Banning the box

This week, it was announced that Duke University and Duke University Health System will no longer ask potential employees for information regarding prior criminal convictions in the initial part of the job application process. This policy change, commonly referred to as “banning the box,” is part of the “Ban the Box” project—created by the civil rights organization All of Us or None—organized around ending employment, housing and service discrimination against formerly incarcerated people. The namesake check box refers to the question “Have you been convicted by a court?” It commonly appears on applications for employment, housing, public benefits, insurance, loans and other crucial services. “Ban the Box” has become a growing nationwide movement and since its inception, the policy change has been adopted by 33 states and over 150 cities and counties; now 75 percent of the U.S. population currently lives in a jurisdiction that has banned the box. The purpose of the policy is to mandate that employers look at an applicant’s qualifications first and their conviction or arrest record afterward, to avoid letting stigmas and stereotypes cloud decisions made about what kind of service or employment they receive. 
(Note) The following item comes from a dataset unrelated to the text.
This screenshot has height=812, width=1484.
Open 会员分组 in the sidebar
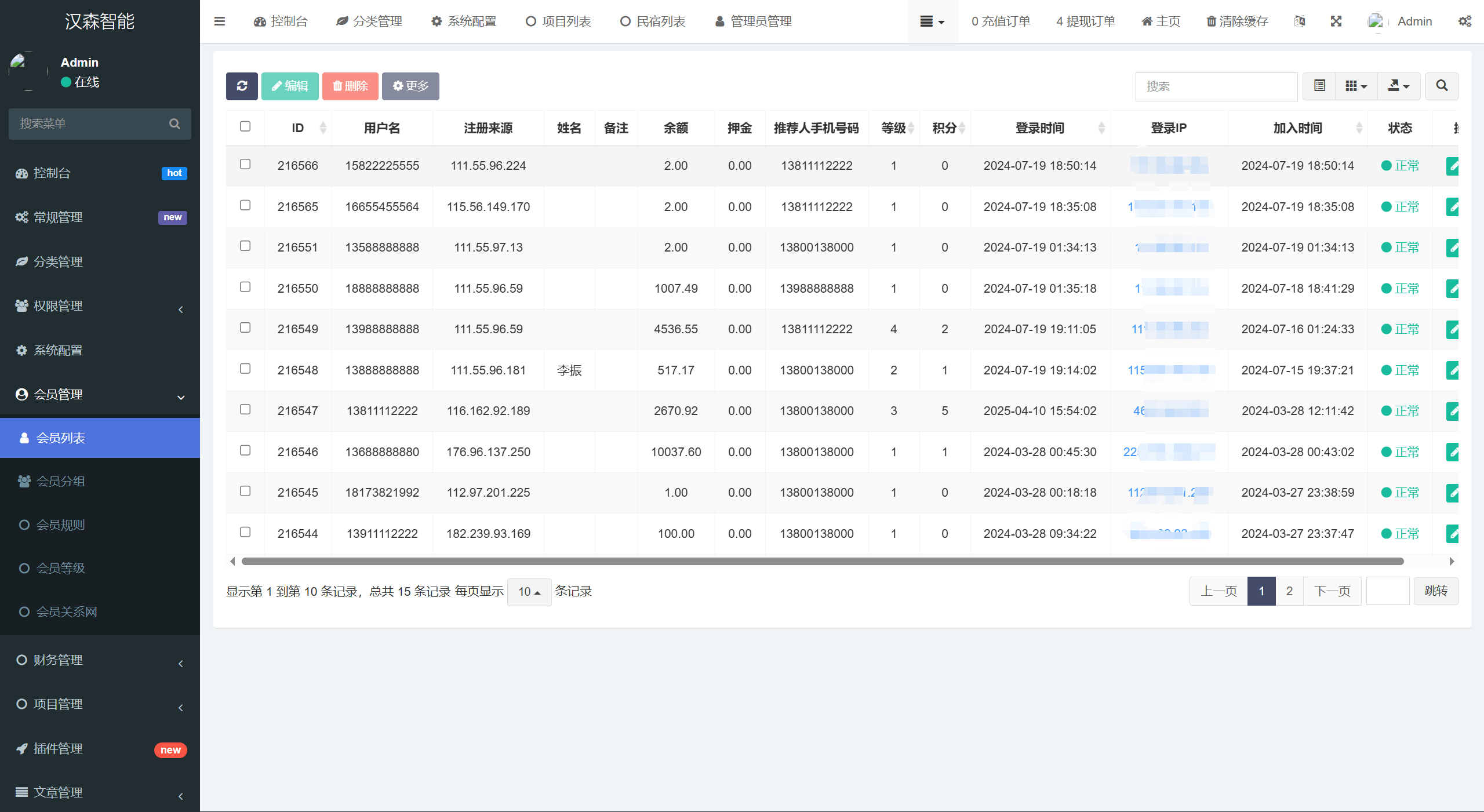click(61, 481)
The University’s decision follows a demand listed by Duke People’s State of the University last Spring in their inaugural protest. The influence of undergraduate activists was confirmed by vice president for administration Kyle Cavanaugh when he noted that the administration met with subgroups of students about the policy and why it’s important that the university takes action on it. Although Cavanaugh states that this change is in line with the direction in which Duke has been moving on the issue as the University had “transitioned to the required [Equal Employment Opportunity Commission] guidelines several years ago” so that the change wouldn’t “be a huge lift,” this is undoubtedly evidence that direct action taken by students is correlated with the university expediting meaningful change. And, this instance is far from the first case of grassroots mobilization of students for change: cases including the creation of the African-American Studies program after the 1969 Allen Building takeover, divestment from apartheid during the 1980s, the push for Asian-American Studies since 2002 that culminated in an Asian-American Studies program in 2018 were all lead in part by student advocates.
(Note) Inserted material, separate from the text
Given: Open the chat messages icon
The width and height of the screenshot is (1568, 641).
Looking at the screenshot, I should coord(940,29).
With news of this victory spreading, some members of the Duke community might be asking “So what?” Reactions of those unfamiliar to this movement might suggest that formerly incarcerated populations deserve the extra scrutiny because of their criminal record. Others might worry that this second chance policy is misplaced because formerly incarcerated people are “dangerous.” However, all of these concerns are misplaced and can easily be assuaged with some background and statistics.
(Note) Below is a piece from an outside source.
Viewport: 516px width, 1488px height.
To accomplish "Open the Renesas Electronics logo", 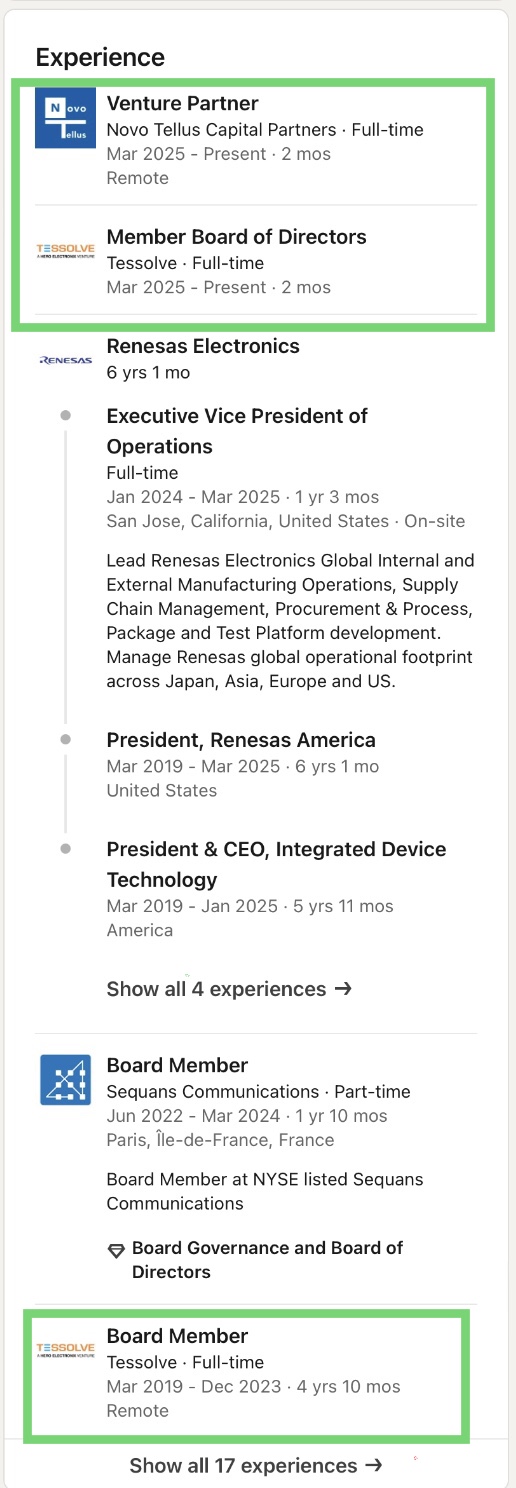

Assumptions that individuals who have been through the criminal-legal system are violent and a threat lack the historical and contemporary political context—most notably, the racialized War on Drugs—that drove mass incarceration, which drastically transformed the carceral landscape. Policies of broken window policing and mandatory minimum sentencing has led to the U.S. prison population exploding at 2.2 million, with a majority of inmates serving time for nonviolent, low-level offenses. The devastating impacts of mass incarceration can’t be discussed without recognizing which populations are disproportionately surveilled and preconceived as dangerous. Black and brown low-income populations are known to be disproportionately policed and incarcerated and therefore face the brunt of harsh economic consequences upon release.

Having that mark of incarceration makes it far more difficult to find employment or get access to services, which facilitates high recidivism rates. A study in 2005 by the Bureau of Justice Statistics found that three years after release, more than 66 percent of released prisoners were rearrested, and that five years after release, more than 75 percent of released prisoners were re-arrested. Given the aforementioned racialized and classed context of the formerly incarcerated, such realities follow them to the job market; banning the box is part of a multi-pronged strategy to help rectify such an environment.

Ultimately, while the core issue facing us is not the box itself, but rather the racist prison industrial complex, this change is one part of a blueprint toward justice. Further steps to take include expanding the policy change into the realm of student admissions, structuring a targeted hiring procedure that seeks to intentionally employ those who have been disenfranchised by their arrest records and looking into other labor-related demands made by People’s State of the University. Additionally, broader expansion of the state expungement procedure. In North Carolina, Governor Roy Cooper has already begun this by signing into law a standardized expungement process in the understanding that criminal justice “should end at restoration.” While there is still much work to be done to untangle the complex web of state violence, racial discrimination and mass incarceration, this step taken by Duke is not only one that recognizes these harsh realities and seeks to ameliorate them, but further evidence that students can truly be the change they want to see on campus.